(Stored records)
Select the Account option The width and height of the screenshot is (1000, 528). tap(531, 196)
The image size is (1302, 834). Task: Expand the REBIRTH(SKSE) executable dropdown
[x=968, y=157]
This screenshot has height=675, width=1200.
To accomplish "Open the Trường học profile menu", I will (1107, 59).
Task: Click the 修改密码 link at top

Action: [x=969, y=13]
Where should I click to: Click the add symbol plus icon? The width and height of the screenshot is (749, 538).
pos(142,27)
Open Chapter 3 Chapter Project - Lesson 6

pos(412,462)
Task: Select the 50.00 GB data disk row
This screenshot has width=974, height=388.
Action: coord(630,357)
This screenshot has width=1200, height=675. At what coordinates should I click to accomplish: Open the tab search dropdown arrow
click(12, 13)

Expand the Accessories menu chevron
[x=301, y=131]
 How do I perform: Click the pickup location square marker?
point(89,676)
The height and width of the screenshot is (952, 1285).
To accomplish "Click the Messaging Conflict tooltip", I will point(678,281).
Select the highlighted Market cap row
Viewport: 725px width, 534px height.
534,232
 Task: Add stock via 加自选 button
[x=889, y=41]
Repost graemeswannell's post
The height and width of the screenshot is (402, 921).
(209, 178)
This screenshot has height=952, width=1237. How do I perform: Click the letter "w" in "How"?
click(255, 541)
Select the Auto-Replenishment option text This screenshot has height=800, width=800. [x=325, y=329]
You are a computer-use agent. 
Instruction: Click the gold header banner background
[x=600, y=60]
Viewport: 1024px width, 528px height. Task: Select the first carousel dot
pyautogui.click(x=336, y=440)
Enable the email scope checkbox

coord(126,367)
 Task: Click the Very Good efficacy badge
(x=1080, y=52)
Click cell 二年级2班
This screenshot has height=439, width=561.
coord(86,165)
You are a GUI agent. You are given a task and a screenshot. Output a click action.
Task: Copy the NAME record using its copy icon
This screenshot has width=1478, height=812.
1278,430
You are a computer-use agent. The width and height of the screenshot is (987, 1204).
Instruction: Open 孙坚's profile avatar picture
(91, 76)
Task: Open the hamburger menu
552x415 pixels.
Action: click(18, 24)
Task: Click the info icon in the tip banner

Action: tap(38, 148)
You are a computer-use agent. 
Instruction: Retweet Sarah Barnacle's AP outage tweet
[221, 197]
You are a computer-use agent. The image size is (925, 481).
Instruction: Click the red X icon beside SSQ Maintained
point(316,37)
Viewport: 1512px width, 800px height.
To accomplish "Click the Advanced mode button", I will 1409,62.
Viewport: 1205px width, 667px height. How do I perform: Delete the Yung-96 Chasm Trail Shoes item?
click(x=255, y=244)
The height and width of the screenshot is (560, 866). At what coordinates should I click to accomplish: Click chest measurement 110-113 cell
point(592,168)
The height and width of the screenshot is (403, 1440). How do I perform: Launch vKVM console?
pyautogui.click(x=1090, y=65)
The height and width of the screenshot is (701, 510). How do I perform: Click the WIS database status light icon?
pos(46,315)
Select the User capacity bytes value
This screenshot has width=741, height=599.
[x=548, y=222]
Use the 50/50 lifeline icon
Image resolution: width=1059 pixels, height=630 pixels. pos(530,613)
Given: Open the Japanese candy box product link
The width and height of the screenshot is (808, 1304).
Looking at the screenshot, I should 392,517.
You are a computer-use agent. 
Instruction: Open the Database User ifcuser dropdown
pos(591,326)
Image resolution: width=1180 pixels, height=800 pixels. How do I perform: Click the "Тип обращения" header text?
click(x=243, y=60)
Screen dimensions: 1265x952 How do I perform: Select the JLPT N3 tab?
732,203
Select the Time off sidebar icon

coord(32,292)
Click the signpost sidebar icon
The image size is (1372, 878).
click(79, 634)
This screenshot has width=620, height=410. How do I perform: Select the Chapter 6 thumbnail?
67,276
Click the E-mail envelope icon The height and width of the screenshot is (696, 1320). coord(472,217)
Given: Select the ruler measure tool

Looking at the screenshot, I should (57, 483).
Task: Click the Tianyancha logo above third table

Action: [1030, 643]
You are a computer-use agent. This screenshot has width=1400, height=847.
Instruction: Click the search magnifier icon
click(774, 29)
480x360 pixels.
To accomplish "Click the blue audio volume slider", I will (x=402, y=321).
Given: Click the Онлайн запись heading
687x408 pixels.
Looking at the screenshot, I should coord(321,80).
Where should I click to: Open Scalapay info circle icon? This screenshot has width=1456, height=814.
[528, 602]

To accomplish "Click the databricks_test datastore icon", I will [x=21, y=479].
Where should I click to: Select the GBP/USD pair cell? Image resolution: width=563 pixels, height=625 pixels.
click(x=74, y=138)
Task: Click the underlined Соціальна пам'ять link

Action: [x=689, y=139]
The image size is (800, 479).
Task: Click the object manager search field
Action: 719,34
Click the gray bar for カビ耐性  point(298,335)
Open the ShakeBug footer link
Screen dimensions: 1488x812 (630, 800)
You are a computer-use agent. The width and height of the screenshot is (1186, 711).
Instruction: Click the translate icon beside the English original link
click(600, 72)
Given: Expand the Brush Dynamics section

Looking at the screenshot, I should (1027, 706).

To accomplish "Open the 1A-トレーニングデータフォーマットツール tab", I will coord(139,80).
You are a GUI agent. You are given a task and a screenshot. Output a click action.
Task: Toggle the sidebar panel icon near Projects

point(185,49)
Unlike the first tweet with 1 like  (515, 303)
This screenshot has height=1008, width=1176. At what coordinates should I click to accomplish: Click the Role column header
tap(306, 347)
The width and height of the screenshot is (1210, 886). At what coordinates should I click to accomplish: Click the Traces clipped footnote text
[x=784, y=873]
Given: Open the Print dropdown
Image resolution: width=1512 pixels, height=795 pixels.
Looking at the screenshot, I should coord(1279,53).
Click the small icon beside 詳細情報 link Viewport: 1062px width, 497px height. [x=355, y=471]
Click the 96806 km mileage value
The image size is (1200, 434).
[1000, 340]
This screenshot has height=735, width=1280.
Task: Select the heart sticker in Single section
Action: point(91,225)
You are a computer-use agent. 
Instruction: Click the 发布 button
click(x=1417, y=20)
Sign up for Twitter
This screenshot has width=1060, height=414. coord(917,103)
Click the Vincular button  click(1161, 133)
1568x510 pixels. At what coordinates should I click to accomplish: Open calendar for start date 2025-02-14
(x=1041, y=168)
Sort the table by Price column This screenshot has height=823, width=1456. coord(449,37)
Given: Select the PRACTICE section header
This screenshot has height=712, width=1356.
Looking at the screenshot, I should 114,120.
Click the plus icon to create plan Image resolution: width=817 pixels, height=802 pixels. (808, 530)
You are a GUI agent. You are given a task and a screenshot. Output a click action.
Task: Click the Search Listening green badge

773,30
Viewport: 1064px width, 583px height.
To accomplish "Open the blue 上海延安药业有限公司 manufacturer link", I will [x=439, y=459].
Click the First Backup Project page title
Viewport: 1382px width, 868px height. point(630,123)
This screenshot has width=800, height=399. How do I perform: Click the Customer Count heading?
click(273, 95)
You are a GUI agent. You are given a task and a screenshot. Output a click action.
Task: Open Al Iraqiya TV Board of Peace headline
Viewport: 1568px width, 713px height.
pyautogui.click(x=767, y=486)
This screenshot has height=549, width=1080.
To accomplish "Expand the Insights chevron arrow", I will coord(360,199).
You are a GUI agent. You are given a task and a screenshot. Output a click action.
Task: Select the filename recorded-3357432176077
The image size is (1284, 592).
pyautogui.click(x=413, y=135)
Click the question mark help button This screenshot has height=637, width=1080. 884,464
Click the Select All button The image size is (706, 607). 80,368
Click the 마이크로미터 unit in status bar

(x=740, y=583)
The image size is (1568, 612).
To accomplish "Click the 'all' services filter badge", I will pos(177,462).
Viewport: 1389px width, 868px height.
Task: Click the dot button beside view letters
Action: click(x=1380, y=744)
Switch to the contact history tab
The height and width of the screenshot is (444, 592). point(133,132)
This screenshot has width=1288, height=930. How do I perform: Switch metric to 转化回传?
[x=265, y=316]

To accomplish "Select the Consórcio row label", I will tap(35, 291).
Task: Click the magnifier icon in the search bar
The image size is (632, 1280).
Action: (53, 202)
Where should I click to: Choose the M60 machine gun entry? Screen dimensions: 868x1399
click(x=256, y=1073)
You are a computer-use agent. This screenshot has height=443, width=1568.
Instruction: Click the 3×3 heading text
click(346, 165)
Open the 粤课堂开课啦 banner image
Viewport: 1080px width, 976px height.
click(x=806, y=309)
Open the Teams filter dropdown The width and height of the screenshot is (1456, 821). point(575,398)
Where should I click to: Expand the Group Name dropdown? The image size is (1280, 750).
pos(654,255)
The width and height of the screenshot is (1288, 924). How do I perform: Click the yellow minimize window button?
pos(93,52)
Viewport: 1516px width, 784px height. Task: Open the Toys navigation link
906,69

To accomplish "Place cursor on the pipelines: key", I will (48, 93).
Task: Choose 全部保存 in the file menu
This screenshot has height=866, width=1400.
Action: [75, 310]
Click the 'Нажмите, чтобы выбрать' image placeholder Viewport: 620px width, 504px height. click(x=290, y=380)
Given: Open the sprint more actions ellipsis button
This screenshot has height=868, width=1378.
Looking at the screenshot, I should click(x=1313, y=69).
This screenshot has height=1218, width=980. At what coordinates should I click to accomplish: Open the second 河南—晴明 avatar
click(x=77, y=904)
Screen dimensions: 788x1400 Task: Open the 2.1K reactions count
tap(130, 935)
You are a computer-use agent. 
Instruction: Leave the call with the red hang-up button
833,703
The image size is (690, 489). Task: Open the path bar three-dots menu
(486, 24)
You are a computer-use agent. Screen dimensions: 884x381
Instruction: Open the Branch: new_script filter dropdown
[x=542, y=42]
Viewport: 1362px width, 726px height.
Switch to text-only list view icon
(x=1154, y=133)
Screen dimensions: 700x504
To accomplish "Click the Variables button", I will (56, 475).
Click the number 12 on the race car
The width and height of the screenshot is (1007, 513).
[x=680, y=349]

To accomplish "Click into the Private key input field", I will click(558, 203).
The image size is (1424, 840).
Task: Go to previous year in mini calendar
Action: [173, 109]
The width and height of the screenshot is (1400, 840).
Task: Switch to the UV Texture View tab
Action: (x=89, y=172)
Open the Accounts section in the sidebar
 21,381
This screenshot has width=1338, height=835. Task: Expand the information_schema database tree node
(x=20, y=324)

#### THE TASK
Please copy the data above word for word, starting at the line that contains "The width and height of the screenshot is (1210, 886)." and ending at the line that contains "This screenshot has width=1060, height=414.", both of those lines included.

#### RESULT
The width and height of the screenshot is (1210, 886). At what coordinates should I click to accomplish: Click the Traces clipped footnote text
[x=784, y=873]
Given: Open the Print dropdown
Image resolution: width=1512 pixels, height=795 pixels.
Looking at the screenshot, I should coord(1279,53).
Click the small icon beside 詳細情報 link Viewport: 1062px width, 497px height. [x=355, y=471]
Click the 96806 km mileage value
The image size is (1200, 434).
[1000, 340]
This screenshot has height=735, width=1280.
Task: Select the heart sticker in Single section
Action: point(91,225)
You are a computer-use agent. 
Instruction: Click the 发布 button
click(x=1417, y=20)
Sign up for Twitter
This screenshot has width=1060, height=414. coord(917,103)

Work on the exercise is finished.